Inspiration for Creating Delightful Microinteractions on Your Site
Landing on a great WordPress site feels like finding money you forgot about when you reach inside your pocket. It’s unexpected, but familiar. It loads fast, looks amazing, and can completely make your day.
The whole experience is incredibly well thought out. You don’t even start scribbling down ideas of how you can implement this sort of UX into your own site until you’re at least five pages deep.
Functionality is important, but the real differentiator between decent websites is the work that’s gone into the tiny aspects that catapult the user experience to the next level.
Enter: microinteractions.
A microinteraction is the completion of a single task. Pressing snooze on the alarm. Clicking like on Facebook. Jumping over to the next song on Spotify.
The humble microinteraction doesn’t look like much on the surface. It’s simple, unobtrusive, and completely self-explanatory. But, it is that little, almost invisible interaction that takes a website from mere functionality to mind-blowing usability.
If you want your WordPress site to go above and beyond, the little touches are incredibly important.
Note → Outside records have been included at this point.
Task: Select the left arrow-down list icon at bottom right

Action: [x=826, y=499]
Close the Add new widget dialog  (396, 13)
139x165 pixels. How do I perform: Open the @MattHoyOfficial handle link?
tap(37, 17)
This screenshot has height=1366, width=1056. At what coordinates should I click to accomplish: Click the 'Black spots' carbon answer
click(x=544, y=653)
They are what really elevates a solid design to the level that inspires delirious sighs of delight.
Breaking Down Microinteractions
A microinteraction is made up of four separate parts: the trigger, the rules, feedback, and loops and modes.
1. The trigger
The trigger is the real, physical part that sets off the experience. It can be manual, like a login button, or automatic, like an exit popup.
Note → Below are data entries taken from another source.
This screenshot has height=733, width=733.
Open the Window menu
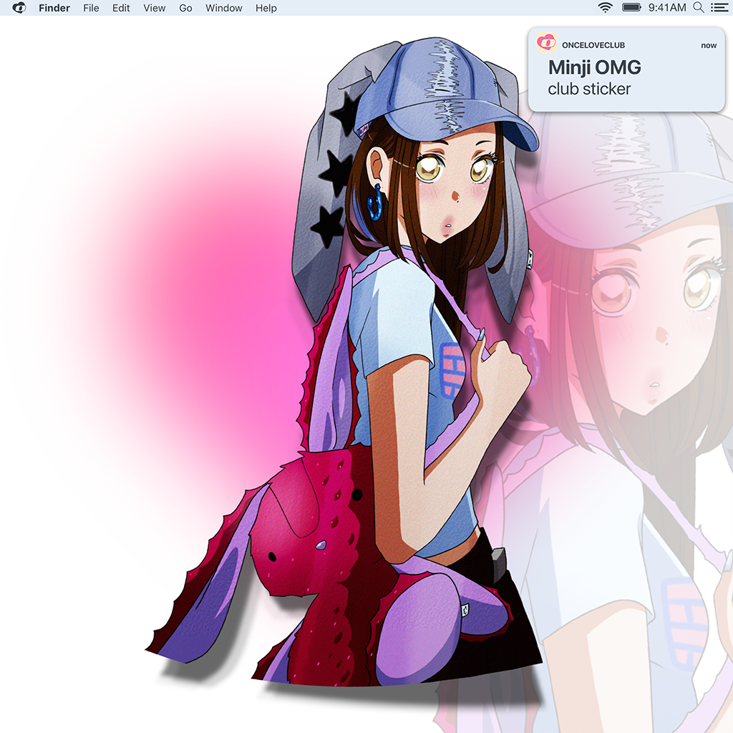click(x=223, y=8)
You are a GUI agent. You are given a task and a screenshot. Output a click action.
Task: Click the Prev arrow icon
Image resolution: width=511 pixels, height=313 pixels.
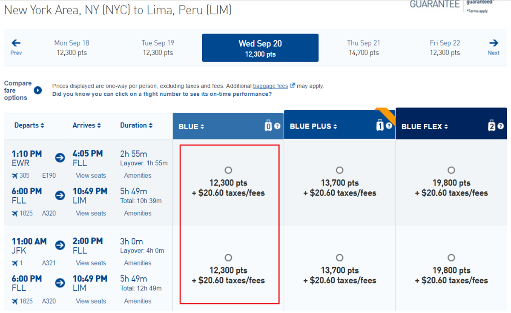tap(16, 43)
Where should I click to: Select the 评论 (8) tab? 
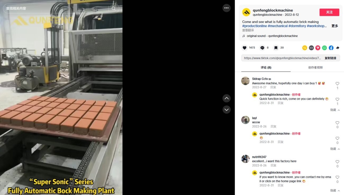[266, 67]
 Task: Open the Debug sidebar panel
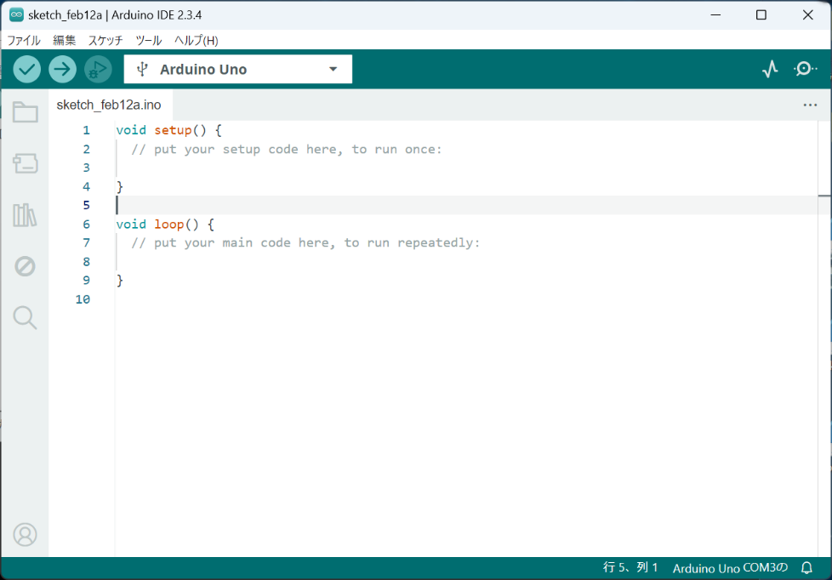(25, 266)
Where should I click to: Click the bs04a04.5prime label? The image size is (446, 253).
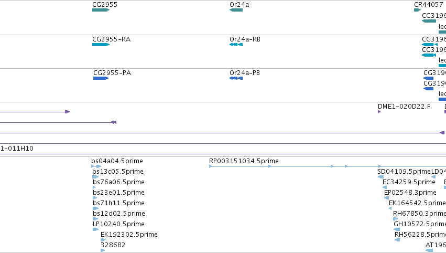117,161
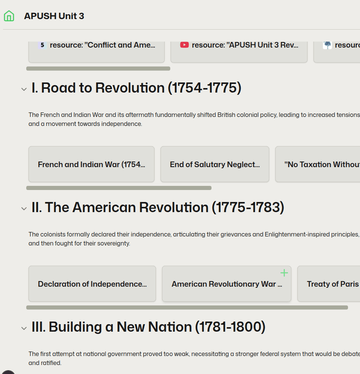Screen dimensions: 360x374
Task: Click the palmetto tree icon on the rightmost resource card
Action: (x=327, y=44)
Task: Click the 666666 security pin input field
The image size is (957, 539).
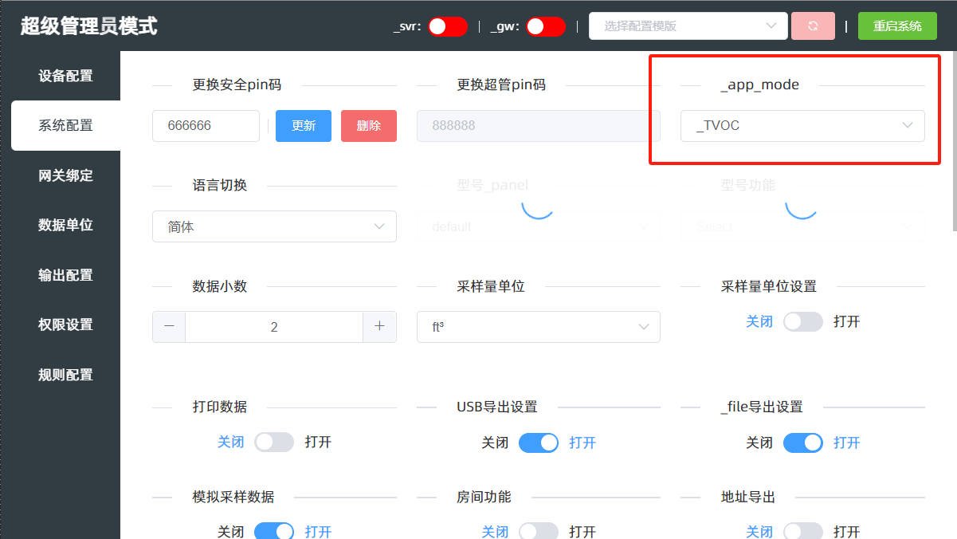Action: tap(206, 126)
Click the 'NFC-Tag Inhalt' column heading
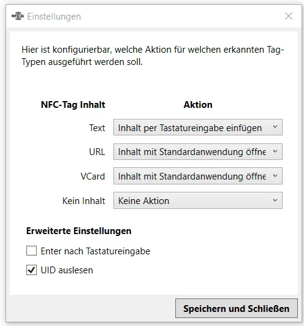 coord(73,105)
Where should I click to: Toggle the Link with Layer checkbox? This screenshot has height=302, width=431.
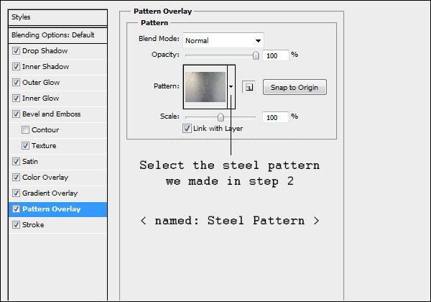pyautogui.click(x=187, y=129)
Automatic system triggers elevate the user experience a little bit further by molding the interaction to their preferences and past actions. So, if you’ve visited a site a few times and downloaded specific types of content, you could get a completely different kind of popup compared to someone who’s landed there for the first time.
2. The rules
The rules define the scope of the interaction and determine how it all works. They should be invisible to the user and happen strictly behind the scenes.
3. The feedback
The feedback is what the user actually sees. It’s the bar on top of an opt-in form telling you there’s 50% left or the loading cartoon when you sign in to access gated content.
4. Loops
The loop dictates the length of the microinteraction. It determines whether it has a distinct end or keeps going.
The real power of microinteractions
Microinteractions create a sense of continuity. A sense of care. They make a site feel less intimidating and clearly let the user know what’s going on at any given time.
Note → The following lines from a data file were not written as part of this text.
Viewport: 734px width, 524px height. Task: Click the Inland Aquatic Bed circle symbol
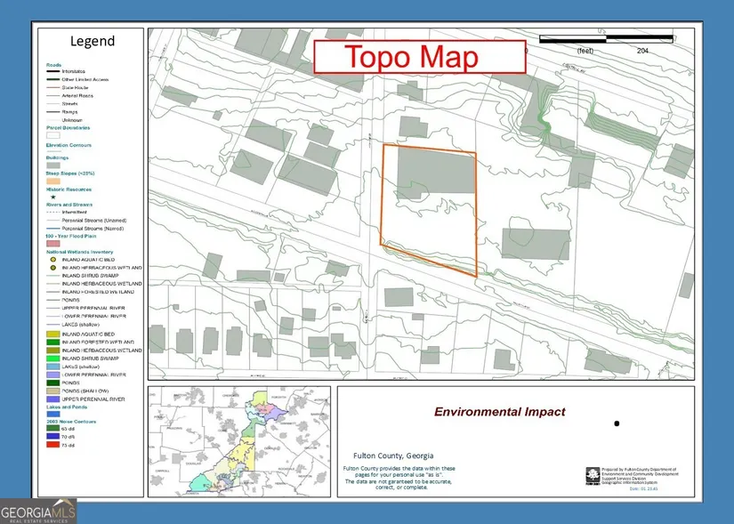coord(52,260)
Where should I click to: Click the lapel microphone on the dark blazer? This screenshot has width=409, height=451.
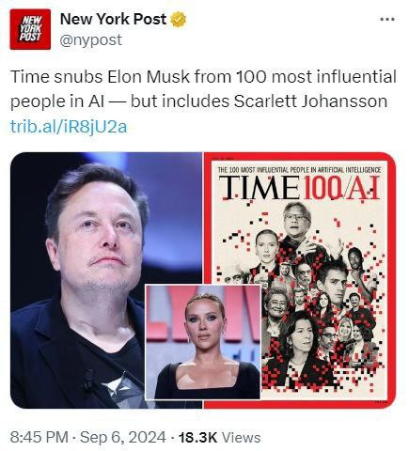pos(89,381)
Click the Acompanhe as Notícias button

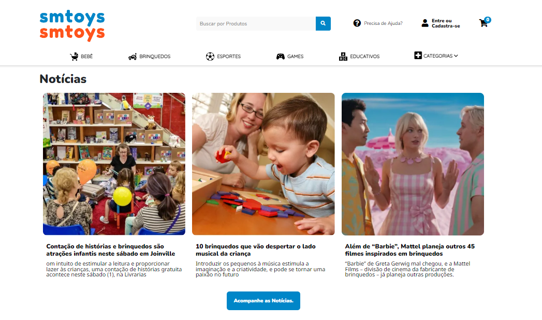(x=263, y=301)
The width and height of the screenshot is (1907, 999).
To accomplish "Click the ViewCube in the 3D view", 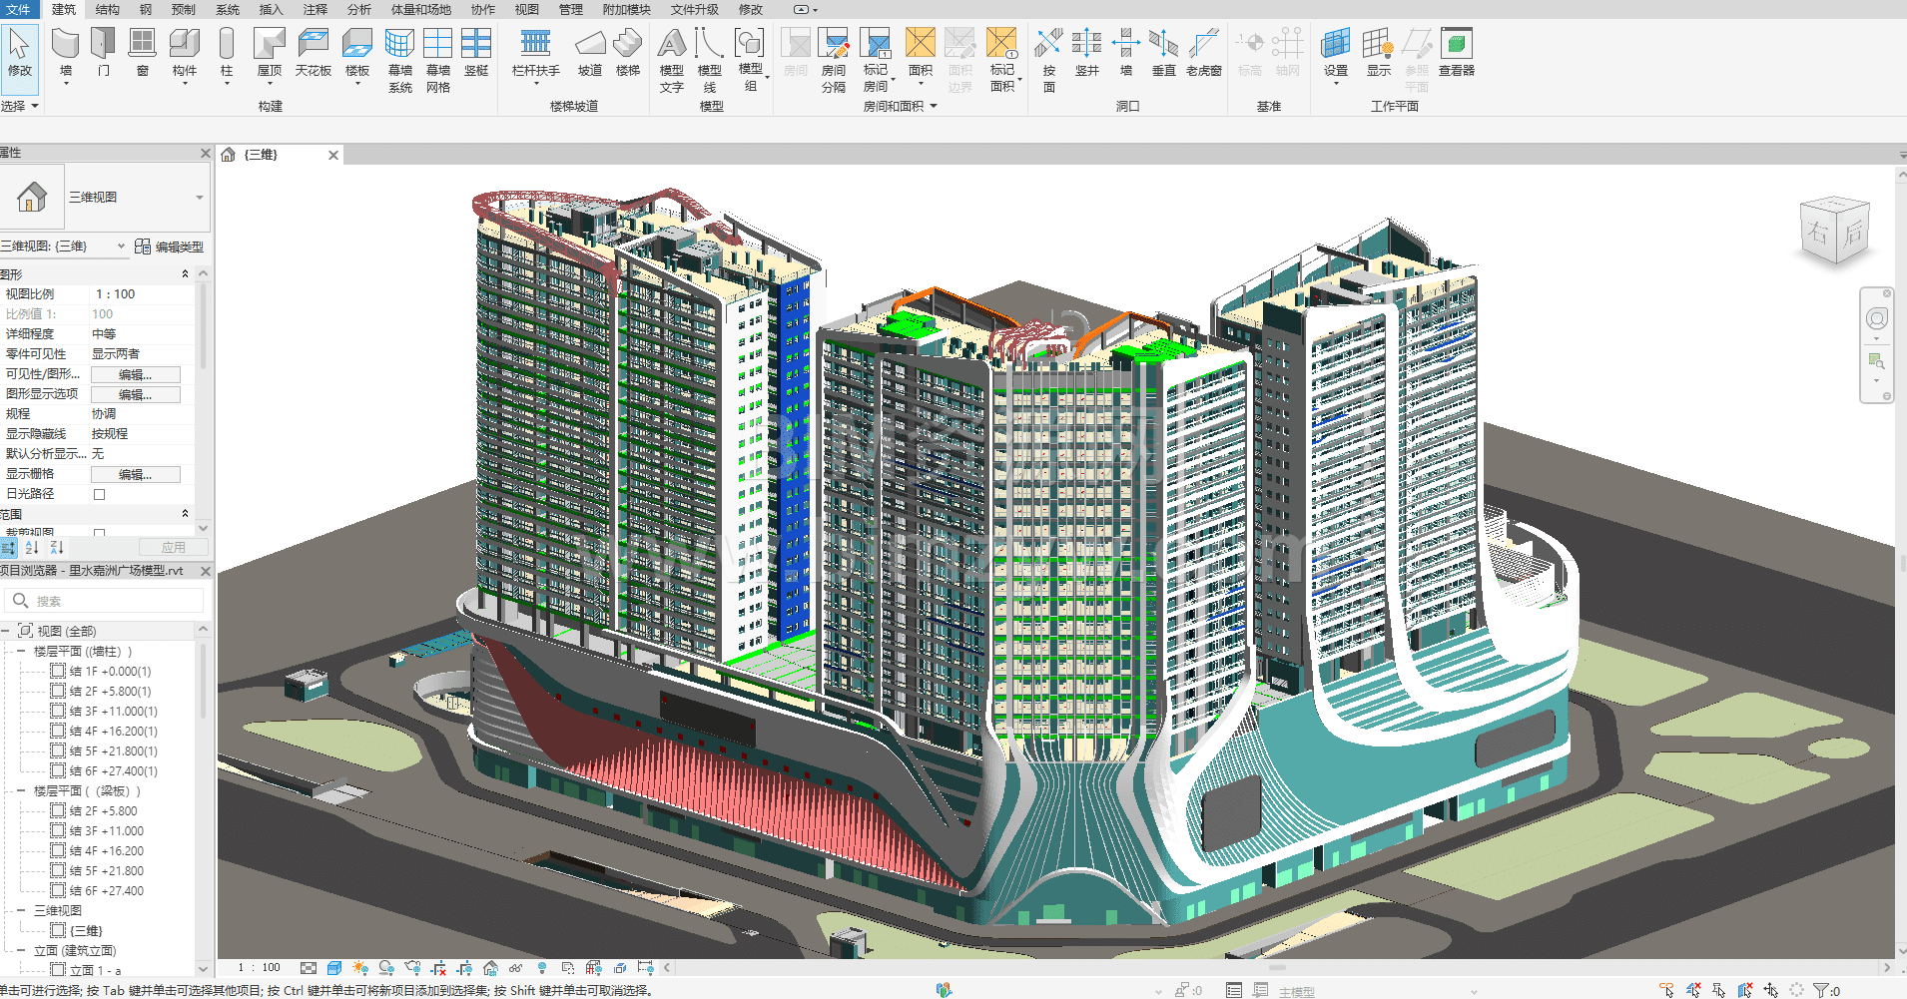I will point(1835,232).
Most of us get a little bit angsty when faced with the unfamiliar. When we go over to a particular page, it’s usually with a purpose in mind, such as reading a blog post, signing up for a new product, or downloading a great resource. And if it doesn’t work the way we expect it to, it’s super frustrating.
Microinteractions help add a personal touch to the looming unfamiliarity. They let your users know that they are on the right path—that they are going to get exactly where they want to be.
Some Delightful Microinteractions
The specific kinds of microinteractions you include in your website depends on your site’s purpose. Why are people there and how can you make it easier for them?
What works best depends on your brand, your product, your audiences, and your stylistic preferences.
Let’s take a look at a couple of WordPress sites that are rocking microinteractions for their audiences!
To click or not to click
Blue Cadet is a media-heavy website that uses microinteractions to integrate the experience and add text without breaking the page flow.
You can scroll through the videos and when you hover on any one of them, the title of the piece makes a small movement to indicate that you can click on it.
It’s a simple but effective way to make your media work for you and create visual interest.
The almost-there scroll bar
Online forms can be pretty frustrating. You spend ages carefully filling out all your information only to hit submit and realize that there are three more pages left to do.
The scroll bar at the top lets you know exactly how much you’ve done and how much you’ve got left to complete.
This works really well for forms that are longer than a page but it’s also incredibly effective for single page forms like the one above.
When it Comes to Microinteractions, Less is More
It’s easy to get carried away with creating an amazing user experience. You want your website to be special and grab attention in all the right ways.
Sometimes, despite our best intentions, we get carried away and, in our desire to make something super intuitive, create unnecessarily complex interactions.
Adding animation to microinteractions can be incredibly effective but make sure that it doesn’t detract from the overall feel and functionality of your site.
And, they need to fit with your narrative.
What’s the story you are telling through your WordPress site? What does the user experience?
Delightful microinteractions enhance the narrative. They add to the story without breaking the flow.
Well designed microinteractions stand the test of time. You want users to find it just as interesting the 50th time they visit your site as the first.
Delighting the User
In an ideal world, all pages will load in speeds that can’t be captured by the human eye and everything will always work. But in reality, even the best websites face issues sometimes. The issues may not even be at your end—it could be the user’s internet connection, their particular device, or any other number of external factors.
Microinteractions are great for acknowledging those situations and adding a touch of levity when things do go wrong. They decrease frustration and create a smooth transition from one action to another.
When users land on your site, you want them to feel like they’ve been there before. Like the experience is welcoming. Like they are wanted and you are personally delighted they are there.
Microinteractions are your chance to show off the whimsical, human, thoughtful side of your brand by showing you’ve thought about what’s important to the user and delivered it flawlessly.